Opponents of the coal industry will only give credence to a panel that is loaded against the industry. Anything else they count as loaded the other way. A recent Gazette editorial asserts that the task force is "made up mostly of coal industry lobbyists, consultants, lawyers and supporters."
This statement is misleading in the extreme.
Count the registered lobbyists on the 17-person panel. There are two. Only one lobbies for the coal industry. Count the lawyers. There are four. One is a legislator, one is a Marshall University dean, one is a former regulatory official and the other is the environmental representative.
The Gazette also has a problem with the fact that three of the four legislative appointees voted in favor of the mitigation bill. In fact, 100 of 131 voting legislators voted that way. That's a little more than three out of four.
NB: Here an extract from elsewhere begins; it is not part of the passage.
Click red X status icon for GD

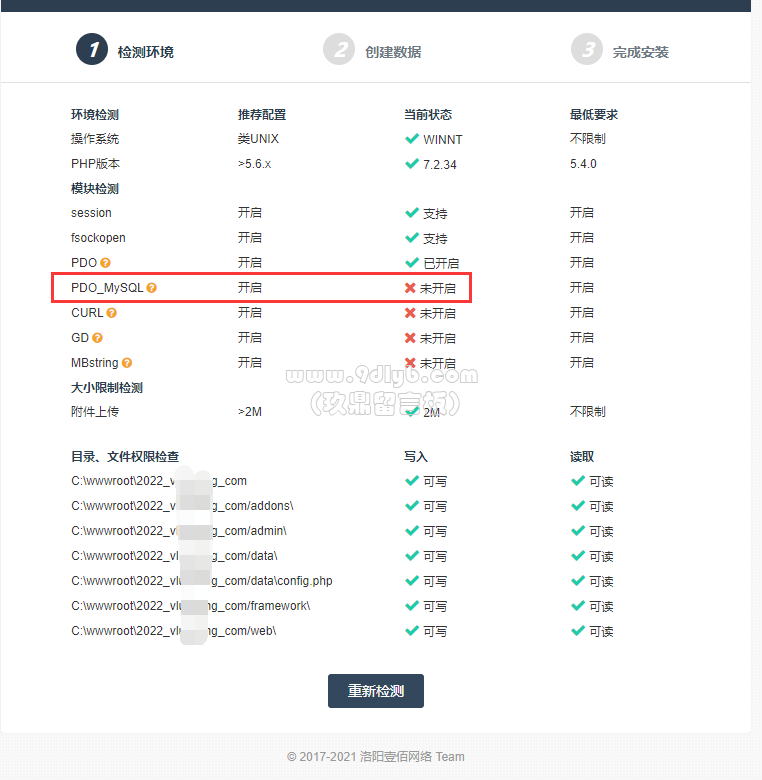tap(410, 338)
So, it would seem that the panel accurately reflects the view of the Legislature.
It surely was not the intention of the governor to appoint a "jury" with no prior knowledge of the subject matter. It would seem he has accomplished his goal of seating a panel of citizens with technical expertise and experience.
Attorney John McFerrin is on the panel to represent the point of view of the environmental community. There are also representatives of the viewpoints of industry, labor and local government, as well as people with expertise in various aspects of the mining and reclamation processes.
There would be no logic in appointing a majority of environmentalists. That's exactly how to create a predetermined outcome. In truth, it is doubtful that the task force will indict the practice of mountaintop mining. That's because the controversy is little more than a paper issue created by national media and led by the state's longstanding opponents of the coal industry.
By contending that the panel will reach "predetermined conclusions," the Gazette is merely engaging in its usual practice of impugning the integrity of anyone who might have a point of view that differs from its editorial policy.
A mountaintop mining study that undoubtedly gets Gazette approval is the quick job done by a faction of the Methodist church. After a fast flyover of two or three mountaintop operations, this small group managed to stampede the church's annual conference into an ill-conceived resolution calling for a ban on mountaintop mining pending further study.
In response to the resolution, Gov. Underwood, himself a Methodist, expressed the opinion that the church had stepped "outside of its primary role." The Gazette calls this "lashing out at his own church." How ironic that a newspaper which prides itself on research and high standards of journalism would pre-condemn a six-month study by a panel of experts, while defending a half-baked resolution passed without a day's worth of consideration.
It's ironic, but it's not surprising, is it?